EXERCISES:
• A. In the article on a possible snap election, by what margin did the motion to remove the Dewan Rakyat speaker pass?
• B. Write out the part of the snap election article that begins at the words "GIVEN Perikatan Nasional’s" and stops after the words "to be called?".

TEXT UNDER STUDY:

Snap election emerges as another stock market theme

TheEdge Tue, Jul 28, 2020 02:00pm - 3 years View Original


GIVEN Perikatan Nasional’s (PN) razor-thin majority in parliament and arguably shaky position in government, talk of a snap election continues to swirl. What would be the risks for the local market if a snap poll were to be called?

Last week, the PN coalition gained its first victory in parliament when it successfully removed Dewan Rakyat speaker Tan Sri Mohamad Ariff Md Yusof. This is seen as a vote of confidence for Prime Minister Tan Sri Muhyiddin Yassin.

However, the motion went through by a margin of only two votes.

Some analysts think it could be an opportune time for PN to seek a fresh five-year mandate from the people as Malaysia’s battle against the Covid-19 pandemic is perceived by many, including foreigners, as having been well-managed. Furthermore, the coalition’s economic stimulus packages have been welcomed by most citizens.

In a recent research note, Macquarie forecasts that a general election will be held from late August to early November and is expected to provide a medium-term catalyst for the market.

Increasingly, the pendulum seems to be swinging towards a PN win, which will please the business community as the coalition is seen to be pro-business, says the research house. “With a more stable political situation likely to bode well for economic activity, we would see an early election as a positive for the market in general, with pump-priming likely to come after, rather than before, an election, given time constraints, setting the stage for a positive end to 2020.”

In fact, the political parties say they are well prepared for the 15th General Election (GE15). PAS Terengganu has urged its members to prepare for polls, which it expects to take place in November.

Looking at the trend in the past, the FBM KLCI rose between 1.5% and 16.7% three months before polling in GE11, GE13 and GE14. However, the benchmark index declined 2.8% to 9% in GE10 and GE12 — in the latter, it was partly because of the global financial crisis.

MATERIAL PROVIDED:
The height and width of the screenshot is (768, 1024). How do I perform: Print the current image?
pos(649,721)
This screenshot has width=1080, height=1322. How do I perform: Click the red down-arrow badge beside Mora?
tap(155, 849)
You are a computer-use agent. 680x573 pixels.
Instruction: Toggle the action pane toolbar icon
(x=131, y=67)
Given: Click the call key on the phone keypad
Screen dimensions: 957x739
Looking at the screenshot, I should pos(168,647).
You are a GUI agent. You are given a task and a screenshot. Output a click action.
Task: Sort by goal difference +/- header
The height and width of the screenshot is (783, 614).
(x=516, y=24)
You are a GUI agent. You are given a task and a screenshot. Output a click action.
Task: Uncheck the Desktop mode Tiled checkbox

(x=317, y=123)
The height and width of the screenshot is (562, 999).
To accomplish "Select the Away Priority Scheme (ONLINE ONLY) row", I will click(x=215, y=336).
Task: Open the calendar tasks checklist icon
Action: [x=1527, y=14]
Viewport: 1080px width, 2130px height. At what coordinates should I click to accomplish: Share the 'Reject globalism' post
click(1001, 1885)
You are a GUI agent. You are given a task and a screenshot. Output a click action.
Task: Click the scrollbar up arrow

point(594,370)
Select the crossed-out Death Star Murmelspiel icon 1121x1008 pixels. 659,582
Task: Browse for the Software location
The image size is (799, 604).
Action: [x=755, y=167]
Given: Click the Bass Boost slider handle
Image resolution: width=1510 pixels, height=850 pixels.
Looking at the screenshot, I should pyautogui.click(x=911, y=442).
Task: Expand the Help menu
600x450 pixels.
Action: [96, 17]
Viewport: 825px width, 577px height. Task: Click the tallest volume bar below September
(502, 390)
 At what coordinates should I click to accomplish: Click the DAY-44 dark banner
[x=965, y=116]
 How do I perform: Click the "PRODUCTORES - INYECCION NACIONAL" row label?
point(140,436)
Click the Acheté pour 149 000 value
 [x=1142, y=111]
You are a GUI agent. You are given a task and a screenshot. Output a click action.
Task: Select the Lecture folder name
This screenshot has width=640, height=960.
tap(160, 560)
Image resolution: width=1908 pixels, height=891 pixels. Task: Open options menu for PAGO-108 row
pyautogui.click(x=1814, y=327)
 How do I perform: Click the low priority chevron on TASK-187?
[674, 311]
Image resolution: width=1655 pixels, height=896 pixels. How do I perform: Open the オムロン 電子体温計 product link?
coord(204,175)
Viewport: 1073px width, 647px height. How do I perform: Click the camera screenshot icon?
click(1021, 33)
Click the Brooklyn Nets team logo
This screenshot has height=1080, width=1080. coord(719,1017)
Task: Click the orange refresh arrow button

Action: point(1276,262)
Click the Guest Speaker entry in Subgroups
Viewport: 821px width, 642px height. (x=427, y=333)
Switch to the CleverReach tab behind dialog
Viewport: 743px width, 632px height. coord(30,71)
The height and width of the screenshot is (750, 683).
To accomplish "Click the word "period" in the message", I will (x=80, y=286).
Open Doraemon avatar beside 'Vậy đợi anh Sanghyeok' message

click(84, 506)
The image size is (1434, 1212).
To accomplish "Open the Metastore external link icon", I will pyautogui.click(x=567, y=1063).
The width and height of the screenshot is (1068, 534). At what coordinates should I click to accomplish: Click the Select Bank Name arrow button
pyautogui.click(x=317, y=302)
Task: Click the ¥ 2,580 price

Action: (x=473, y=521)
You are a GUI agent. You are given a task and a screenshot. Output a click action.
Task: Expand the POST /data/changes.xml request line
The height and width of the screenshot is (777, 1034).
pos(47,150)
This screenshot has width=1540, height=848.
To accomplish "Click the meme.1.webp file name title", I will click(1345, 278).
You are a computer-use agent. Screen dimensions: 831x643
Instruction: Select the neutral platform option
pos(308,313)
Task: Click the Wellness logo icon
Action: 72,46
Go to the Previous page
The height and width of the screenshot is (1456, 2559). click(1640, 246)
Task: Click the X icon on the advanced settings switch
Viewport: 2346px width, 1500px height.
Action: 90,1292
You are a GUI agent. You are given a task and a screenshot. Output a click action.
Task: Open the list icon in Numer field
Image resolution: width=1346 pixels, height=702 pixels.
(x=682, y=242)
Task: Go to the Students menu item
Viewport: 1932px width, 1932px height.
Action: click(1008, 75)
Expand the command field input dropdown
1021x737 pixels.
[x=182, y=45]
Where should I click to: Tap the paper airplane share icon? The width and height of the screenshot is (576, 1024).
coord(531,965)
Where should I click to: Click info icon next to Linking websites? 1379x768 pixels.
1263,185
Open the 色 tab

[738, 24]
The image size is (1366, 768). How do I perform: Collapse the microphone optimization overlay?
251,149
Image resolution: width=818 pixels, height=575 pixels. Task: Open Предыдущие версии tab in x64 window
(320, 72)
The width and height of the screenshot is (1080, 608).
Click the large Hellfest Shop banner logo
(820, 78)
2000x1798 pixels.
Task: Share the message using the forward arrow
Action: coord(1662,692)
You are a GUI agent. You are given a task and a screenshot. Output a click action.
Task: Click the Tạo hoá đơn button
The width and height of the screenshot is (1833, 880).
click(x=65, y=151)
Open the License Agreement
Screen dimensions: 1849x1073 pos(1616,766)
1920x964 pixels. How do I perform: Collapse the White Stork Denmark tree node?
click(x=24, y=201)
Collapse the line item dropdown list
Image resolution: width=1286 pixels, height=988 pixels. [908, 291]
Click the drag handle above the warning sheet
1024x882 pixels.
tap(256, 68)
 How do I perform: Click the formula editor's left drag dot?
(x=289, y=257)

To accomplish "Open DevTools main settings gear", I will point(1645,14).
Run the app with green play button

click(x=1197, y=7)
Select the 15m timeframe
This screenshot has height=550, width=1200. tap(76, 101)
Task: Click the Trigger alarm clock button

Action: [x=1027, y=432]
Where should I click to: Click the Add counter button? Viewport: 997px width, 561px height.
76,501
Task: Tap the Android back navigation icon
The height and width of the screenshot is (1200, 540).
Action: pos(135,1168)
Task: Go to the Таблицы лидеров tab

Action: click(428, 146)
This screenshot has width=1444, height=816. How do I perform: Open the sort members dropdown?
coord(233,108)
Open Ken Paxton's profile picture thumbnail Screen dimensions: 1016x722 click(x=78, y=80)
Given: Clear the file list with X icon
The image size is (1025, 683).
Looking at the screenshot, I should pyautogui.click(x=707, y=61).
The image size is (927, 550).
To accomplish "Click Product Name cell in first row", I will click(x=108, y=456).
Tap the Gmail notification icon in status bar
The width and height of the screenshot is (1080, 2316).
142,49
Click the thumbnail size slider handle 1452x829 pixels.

ANSWERS FOR THIS EXERCISE:
• A. Two votes.

• B.
GIVEN Perikatan Nasional’s (PN) razor-thin majority in parliament and arguably shaky position in government, talk of a snap election continues to swirl. What would be the risks for the local market if a snap poll were to be called?